Der Himmel muss warten

Sandra Reichert

Berlin im Herbst 2019. Wegen mehrfachen Suizidversuchs landet Maria Parker in einer Klinik. Das Wichtigste in ihrem kargen Gepäck: der Wunsch, einen Menschen zu finden, mit dem sie gemeinsam aus dem Leben scheiden kann.
Es kommt anders. Die Lebensgeschichten der Menschen, die die junge Frau dort kennenlernt, berühren sie tief. Es wird immer unvorstellbarer, deren Tod zu verursachen. Dann setzt ihr wider Erwarten der plötzliche Suizid einer Leidensgenossin schwer zu. Allmählich bleibt Maria nur die Wahl, sich ihren Ängsten zu stellen … Sie ringt mit sich, wagt sich schließlich heran an die Gründe ihrer Krankheit, die sie längst verdrängt und vergessen hatte.
Mit Schmerzlust und Galgenhumor erzählt sich Maria Parker zurück in die Welt – gegen ihre Überzeugung, dass das Leben eine Zumutung ist.

Für das große Thema der Psyche und ihren Erkrankungen hat Sandra Reichert einen ganz eigenen Sound geschaffen. Frech, frei – vor allem von Pathos – und mit einem gerüttelt Maß an Selbstironie präsentiert sie ein außergewöhnlich starkes Romandebüt. Und mit Maria Parker einen Charakter, der sein Publikum mit offenem Mund zurücklässt, aus Verwunderung, aus Bewunderung.

 

Verlag müry salzmann, 2022
250 Seiten
ISBN 978-3-99014-231-8

 

Rezension von DDL-Vorstandsmitglied Armin Rösl

Der erste Satz gilt als der wichtigste Satz eines Buches. Er entscheidet, ob man weiterliest, oder nicht. „Seit meinem dritten Selbstmordversuch kann ich sagen, dass zu sterben gar nicht so leicht ist.“ So lautet der erste Satz in „Der Himmel muss warten“ von Sandra Reichert. Er ist brutal direkt, er kann triggern, er kann verstören, er kann neugierig machen. Meine Empfehlung: Weiterlesen! Maria Parker, die Hauptfigur des Romans, landet mit Depression und anderen Dingen im Gepäck in einer Klinik. Eigentlich ist sie fertig mit dem Leben. Doch so, wie der erste Satz Schnickschnack direkt geschrieben ist, liest sich die ganze Geschichte von Parker auf den knapp 200 Seiten. Direkt und mit vielen Dialogen – weil es doch was Gutes ist, zu reden. Weil es überraschend und zugleich schön ist, in der Klinik andere Menschen kennenzulernen, die einen verstehen.
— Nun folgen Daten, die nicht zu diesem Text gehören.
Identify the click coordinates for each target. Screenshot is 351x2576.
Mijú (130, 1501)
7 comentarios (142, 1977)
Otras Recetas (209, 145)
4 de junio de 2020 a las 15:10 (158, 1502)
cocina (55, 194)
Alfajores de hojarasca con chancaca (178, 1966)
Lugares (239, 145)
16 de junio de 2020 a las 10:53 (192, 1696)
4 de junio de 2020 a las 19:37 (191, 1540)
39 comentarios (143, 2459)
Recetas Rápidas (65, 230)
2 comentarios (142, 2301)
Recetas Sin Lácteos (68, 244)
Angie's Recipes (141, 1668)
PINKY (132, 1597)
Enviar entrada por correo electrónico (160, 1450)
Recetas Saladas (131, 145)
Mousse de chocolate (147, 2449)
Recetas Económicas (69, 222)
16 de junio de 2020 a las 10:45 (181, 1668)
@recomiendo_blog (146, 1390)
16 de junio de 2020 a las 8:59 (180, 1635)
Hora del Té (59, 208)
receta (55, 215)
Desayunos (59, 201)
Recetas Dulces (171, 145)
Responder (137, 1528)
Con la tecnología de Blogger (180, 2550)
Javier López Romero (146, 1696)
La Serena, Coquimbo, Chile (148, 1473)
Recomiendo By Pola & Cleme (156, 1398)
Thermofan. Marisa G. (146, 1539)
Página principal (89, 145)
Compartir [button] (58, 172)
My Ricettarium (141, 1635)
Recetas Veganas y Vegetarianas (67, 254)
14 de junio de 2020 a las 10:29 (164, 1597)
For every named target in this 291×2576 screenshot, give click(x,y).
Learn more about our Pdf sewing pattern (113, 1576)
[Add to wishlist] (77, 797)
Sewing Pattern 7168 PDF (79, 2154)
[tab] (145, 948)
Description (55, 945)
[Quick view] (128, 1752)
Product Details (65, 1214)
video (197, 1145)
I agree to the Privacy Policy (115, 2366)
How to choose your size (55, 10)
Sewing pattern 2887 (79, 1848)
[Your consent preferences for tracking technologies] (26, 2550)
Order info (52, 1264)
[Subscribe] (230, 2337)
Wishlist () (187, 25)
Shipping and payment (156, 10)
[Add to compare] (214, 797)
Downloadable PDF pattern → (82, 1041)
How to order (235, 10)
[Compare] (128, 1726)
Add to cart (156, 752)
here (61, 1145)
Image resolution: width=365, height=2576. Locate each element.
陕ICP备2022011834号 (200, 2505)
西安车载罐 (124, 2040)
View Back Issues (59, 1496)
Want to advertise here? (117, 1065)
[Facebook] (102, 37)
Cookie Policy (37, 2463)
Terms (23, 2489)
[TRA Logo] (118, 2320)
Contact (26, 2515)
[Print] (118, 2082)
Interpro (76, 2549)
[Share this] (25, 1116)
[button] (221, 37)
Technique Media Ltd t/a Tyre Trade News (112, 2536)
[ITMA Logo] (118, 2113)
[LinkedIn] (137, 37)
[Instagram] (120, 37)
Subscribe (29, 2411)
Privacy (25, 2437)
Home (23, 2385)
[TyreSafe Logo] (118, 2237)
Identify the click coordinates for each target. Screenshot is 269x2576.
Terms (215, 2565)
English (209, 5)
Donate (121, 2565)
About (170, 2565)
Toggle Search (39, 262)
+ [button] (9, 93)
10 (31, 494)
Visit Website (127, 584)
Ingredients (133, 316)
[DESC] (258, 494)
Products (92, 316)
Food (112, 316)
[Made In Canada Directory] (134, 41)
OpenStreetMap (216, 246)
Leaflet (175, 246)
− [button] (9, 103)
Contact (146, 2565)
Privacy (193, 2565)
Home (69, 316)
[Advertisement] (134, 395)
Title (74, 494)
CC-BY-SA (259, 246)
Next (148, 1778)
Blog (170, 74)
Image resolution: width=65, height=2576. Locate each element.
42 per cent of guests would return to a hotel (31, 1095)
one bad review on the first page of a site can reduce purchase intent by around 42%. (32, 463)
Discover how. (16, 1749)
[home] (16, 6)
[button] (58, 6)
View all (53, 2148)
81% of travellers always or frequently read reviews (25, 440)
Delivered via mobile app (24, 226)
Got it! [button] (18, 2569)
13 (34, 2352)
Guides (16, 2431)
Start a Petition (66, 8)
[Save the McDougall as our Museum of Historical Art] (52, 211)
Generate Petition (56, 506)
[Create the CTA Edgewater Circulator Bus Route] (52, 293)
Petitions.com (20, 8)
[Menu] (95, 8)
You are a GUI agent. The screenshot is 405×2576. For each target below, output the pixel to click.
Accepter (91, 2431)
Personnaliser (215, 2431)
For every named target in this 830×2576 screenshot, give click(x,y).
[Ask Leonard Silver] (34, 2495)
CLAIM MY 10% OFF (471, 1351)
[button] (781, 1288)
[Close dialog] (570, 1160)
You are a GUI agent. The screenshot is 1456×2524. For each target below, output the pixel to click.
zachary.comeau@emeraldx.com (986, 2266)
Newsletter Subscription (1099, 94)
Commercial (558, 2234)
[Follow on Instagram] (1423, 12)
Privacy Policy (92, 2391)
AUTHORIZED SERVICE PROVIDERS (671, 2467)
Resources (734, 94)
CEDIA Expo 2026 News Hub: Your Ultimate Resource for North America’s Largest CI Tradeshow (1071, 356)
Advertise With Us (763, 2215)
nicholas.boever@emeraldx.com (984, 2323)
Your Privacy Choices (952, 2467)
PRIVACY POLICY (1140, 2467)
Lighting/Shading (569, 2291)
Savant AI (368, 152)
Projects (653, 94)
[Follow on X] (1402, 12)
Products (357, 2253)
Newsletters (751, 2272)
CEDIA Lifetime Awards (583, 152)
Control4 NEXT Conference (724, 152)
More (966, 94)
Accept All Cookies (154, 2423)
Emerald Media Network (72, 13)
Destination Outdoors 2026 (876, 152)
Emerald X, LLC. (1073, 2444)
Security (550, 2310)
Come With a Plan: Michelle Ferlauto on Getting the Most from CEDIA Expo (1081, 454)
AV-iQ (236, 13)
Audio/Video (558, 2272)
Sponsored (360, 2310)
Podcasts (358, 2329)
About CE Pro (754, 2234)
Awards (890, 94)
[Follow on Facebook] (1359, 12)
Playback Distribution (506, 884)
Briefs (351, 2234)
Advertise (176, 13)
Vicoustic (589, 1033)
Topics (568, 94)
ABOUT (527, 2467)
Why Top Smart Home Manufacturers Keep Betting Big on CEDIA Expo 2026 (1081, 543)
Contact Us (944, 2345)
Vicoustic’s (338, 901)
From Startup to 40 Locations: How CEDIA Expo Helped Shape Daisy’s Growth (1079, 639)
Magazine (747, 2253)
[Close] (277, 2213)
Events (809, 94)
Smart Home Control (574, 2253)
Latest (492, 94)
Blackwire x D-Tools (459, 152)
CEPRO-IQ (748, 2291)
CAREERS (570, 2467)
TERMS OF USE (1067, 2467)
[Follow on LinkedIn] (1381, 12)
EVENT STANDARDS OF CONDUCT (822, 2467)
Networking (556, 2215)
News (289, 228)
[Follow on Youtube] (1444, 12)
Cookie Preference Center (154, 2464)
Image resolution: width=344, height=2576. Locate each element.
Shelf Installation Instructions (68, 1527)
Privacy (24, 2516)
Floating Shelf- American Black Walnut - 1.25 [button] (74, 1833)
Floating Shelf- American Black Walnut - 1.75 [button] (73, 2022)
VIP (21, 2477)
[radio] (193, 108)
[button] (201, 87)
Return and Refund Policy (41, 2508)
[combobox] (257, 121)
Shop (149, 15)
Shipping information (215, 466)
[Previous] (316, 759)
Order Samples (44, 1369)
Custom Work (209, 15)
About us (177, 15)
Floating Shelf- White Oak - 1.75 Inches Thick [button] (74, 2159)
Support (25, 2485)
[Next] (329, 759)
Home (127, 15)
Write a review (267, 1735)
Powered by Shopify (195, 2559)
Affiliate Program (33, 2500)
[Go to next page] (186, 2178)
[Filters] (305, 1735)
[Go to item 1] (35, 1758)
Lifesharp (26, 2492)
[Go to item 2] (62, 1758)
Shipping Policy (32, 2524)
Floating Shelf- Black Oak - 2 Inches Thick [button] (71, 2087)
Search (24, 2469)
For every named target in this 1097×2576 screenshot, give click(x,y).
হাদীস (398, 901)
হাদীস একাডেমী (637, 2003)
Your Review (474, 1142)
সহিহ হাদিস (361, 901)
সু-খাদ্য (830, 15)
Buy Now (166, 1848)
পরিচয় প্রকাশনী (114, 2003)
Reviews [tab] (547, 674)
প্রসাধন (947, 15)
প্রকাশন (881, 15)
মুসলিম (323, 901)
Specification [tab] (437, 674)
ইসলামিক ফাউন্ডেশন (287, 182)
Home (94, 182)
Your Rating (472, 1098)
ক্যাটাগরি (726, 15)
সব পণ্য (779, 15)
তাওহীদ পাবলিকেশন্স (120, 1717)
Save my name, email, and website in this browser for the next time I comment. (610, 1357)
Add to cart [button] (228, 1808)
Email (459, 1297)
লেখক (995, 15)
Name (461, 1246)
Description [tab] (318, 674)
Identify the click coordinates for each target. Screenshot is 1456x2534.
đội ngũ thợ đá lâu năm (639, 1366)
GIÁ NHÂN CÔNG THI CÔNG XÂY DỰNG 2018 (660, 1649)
Die, Achtung: ebenfalls verrückt und normal sind. Betroffene dürfte der eine oder andere Dialog mit anderen oder Selbstgespräche im Kopf an eigene Dialoge und innere Monologe erinnern. Auch deshalb, weil Sandra Reichert ohne Gedöns, ohne komplizierte, nicht verständliche Schachtelsätze schreibt. Gefühlvoll, interessant, nachvollziehbar, ehrlich, gut, frech und frei. Das Buch bietet Lesefreude und regt zugleich zum Nachdenken an. Es nimmt mit in den Kopf einer Betroffenen – und irgendwie auch in den eigenen Kopf. Der letzte Satz des Buches stammt aus einem Gesprächs, das sich Maria Parker im Kopf vorstellt: „Sie müssen sich beides werden: Schiff und Hafen.“ Ein Roman über und für das Thema der Psyche und ihren Erkrankungen.

Triggerwarnung: Literatur über psychische Krankheiten werden immer Themen ansprechen, die nicht jede*r verkraften kann, denn schließlich handelt es sich um Dinge, die manchmal kaum zu verkraften sind. Deshalb sollte dieses Buch mit besonderer Achtsamkeit gelesen werden. Sorgen Sie für sich selbst.